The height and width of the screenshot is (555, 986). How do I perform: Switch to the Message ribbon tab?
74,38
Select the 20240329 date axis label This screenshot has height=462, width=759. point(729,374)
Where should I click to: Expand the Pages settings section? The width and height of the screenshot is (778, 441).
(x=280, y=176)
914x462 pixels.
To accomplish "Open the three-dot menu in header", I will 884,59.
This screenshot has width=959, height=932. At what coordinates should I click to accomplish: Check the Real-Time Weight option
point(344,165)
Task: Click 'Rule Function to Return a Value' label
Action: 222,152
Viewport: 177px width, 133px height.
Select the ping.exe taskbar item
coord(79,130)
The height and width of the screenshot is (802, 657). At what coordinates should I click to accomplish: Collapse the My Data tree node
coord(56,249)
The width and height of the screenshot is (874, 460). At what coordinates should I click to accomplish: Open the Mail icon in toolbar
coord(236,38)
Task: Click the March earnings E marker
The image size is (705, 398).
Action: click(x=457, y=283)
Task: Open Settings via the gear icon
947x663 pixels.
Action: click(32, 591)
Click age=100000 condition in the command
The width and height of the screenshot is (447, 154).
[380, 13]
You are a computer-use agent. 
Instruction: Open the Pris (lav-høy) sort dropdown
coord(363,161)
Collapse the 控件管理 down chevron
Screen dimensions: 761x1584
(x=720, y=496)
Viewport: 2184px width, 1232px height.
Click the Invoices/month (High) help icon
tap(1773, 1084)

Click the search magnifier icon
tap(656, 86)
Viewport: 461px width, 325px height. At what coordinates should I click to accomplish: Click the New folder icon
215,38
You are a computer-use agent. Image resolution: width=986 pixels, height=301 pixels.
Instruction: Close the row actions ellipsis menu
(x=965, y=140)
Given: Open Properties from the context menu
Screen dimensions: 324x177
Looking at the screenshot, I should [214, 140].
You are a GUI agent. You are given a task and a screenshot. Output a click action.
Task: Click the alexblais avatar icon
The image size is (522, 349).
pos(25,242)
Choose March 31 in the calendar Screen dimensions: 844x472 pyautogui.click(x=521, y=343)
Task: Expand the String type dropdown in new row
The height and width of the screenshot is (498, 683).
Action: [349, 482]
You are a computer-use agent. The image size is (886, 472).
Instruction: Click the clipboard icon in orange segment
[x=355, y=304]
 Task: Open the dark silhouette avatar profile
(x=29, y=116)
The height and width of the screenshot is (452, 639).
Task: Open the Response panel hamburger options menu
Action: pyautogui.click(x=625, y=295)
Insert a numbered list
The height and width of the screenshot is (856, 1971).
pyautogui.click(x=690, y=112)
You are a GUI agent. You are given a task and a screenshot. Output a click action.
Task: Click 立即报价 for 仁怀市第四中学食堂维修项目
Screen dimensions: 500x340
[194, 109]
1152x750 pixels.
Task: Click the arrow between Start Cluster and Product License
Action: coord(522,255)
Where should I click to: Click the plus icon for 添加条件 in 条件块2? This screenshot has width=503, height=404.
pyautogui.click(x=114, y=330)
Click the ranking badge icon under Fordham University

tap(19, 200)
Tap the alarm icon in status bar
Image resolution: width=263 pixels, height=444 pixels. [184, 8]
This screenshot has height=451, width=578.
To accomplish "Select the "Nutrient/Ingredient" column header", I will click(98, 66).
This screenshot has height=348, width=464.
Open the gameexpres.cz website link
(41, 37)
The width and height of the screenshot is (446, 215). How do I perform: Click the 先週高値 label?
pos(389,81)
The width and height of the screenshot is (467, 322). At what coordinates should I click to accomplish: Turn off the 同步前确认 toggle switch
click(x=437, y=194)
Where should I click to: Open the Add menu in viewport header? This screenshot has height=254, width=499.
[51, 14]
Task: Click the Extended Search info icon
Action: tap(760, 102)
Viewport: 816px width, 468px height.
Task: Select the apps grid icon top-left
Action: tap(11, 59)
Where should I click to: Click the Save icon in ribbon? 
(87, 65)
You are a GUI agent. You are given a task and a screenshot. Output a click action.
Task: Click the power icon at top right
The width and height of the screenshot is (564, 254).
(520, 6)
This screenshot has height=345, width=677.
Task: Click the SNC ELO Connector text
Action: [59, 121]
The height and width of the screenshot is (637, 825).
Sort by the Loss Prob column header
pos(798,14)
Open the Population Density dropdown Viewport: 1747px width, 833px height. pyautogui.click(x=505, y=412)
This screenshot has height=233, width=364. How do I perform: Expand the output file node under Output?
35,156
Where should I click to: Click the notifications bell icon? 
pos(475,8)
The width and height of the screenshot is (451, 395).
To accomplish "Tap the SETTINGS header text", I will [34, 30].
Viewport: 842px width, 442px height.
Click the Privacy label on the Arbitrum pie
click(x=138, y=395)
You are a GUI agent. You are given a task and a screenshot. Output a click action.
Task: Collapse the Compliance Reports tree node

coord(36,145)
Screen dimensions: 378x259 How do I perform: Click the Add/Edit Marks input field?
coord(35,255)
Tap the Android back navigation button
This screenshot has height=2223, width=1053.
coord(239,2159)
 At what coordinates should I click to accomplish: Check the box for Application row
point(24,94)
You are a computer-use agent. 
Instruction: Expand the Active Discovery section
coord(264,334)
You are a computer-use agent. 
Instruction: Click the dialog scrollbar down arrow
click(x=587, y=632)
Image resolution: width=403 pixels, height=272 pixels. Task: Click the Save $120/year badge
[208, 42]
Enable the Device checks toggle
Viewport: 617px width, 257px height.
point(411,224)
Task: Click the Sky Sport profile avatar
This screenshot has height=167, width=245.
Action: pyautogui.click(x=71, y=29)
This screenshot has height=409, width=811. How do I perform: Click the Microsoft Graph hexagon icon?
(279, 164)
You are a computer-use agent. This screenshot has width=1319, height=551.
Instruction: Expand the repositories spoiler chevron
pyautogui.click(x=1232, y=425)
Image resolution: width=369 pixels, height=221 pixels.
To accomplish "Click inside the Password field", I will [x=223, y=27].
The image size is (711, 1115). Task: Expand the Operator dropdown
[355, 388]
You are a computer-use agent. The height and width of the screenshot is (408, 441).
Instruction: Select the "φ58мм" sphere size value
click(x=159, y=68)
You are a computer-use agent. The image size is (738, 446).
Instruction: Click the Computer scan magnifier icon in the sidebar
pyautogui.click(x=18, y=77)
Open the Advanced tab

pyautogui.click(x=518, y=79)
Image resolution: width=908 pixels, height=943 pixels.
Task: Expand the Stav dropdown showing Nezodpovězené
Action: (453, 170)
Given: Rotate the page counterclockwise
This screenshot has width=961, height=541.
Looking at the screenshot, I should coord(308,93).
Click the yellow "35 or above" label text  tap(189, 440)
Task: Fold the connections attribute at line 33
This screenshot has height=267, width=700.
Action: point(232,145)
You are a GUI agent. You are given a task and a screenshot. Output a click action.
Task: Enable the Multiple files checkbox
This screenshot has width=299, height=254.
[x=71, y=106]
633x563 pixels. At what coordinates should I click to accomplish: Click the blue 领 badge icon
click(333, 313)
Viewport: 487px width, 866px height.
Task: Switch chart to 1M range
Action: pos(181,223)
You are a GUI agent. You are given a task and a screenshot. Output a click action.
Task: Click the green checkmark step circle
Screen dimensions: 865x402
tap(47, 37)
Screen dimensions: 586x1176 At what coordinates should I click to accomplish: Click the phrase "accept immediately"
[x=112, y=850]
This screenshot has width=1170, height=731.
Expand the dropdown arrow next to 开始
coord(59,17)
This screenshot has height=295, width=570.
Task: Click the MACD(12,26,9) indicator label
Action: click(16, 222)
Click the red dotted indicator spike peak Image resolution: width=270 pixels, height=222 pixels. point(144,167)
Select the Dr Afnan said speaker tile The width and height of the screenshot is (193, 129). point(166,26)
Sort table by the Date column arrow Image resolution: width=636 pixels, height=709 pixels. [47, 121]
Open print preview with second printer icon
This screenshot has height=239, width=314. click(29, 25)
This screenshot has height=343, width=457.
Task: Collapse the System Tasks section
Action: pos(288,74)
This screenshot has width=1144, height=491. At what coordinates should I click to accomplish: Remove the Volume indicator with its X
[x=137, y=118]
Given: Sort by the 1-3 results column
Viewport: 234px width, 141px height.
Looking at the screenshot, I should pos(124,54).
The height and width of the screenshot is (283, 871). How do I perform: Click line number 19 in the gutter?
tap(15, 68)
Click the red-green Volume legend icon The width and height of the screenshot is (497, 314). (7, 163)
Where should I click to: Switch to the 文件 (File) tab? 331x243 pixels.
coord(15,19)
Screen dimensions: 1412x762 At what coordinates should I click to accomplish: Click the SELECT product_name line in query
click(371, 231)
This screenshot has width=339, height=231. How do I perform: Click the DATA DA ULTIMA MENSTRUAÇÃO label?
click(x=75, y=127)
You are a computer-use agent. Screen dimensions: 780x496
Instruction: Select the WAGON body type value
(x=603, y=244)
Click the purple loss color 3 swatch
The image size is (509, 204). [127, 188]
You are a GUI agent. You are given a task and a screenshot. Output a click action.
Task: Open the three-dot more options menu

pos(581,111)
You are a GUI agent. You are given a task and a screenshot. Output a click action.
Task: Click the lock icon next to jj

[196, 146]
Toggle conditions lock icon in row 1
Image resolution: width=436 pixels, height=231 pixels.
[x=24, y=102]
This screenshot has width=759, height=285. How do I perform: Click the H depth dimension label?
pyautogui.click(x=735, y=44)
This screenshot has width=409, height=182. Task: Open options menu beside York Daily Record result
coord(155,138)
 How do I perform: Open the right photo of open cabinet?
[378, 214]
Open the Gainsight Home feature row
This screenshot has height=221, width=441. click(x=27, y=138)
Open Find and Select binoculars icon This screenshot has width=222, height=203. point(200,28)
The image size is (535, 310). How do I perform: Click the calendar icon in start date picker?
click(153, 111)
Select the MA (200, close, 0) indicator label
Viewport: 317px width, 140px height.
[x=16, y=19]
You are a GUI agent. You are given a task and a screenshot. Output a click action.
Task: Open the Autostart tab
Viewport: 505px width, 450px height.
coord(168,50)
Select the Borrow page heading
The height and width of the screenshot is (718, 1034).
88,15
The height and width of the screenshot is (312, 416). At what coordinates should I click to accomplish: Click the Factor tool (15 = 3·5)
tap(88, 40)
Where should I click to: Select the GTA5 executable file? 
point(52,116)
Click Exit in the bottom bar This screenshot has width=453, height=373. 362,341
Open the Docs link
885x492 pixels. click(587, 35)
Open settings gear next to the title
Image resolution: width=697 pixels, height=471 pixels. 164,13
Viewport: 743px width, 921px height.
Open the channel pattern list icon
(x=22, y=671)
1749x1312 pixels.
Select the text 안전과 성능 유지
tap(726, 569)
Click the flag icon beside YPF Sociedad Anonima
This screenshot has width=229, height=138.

= TASK DETAILS =
For this exercise, output exactly the lines above from the line with "Screen dimensions: 378x259" to the line with "Task: Click the Sky Sport profile avatar", counting both, and leave out the rest.

= RESULT BELOW =
Screen dimensions: 378x259 How do I perform: Click the Add/Edit Marks input field?
coord(35,255)
Tap the Android back navigation button
This screenshot has height=2223, width=1053.
coord(239,2159)
 At what coordinates should I click to accomplish: Check the box for Application row
point(24,94)
You are a computer-use agent. 
Instruction: Expand the Active Discovery section
coord(264,334)
You are a computer-use agent. 
Instruction: Click the dialog scrollbar down arrow
click(x=587, y=632)
Image resolution: width=403 pixels, height=272 pixels. Task: Click the Save $120/year badge
[208, 42]
Enable the Device checks toggle
Viewport: 617px width, 257px height.
point(411,224)
Task: Click the Sky Sport profile avatar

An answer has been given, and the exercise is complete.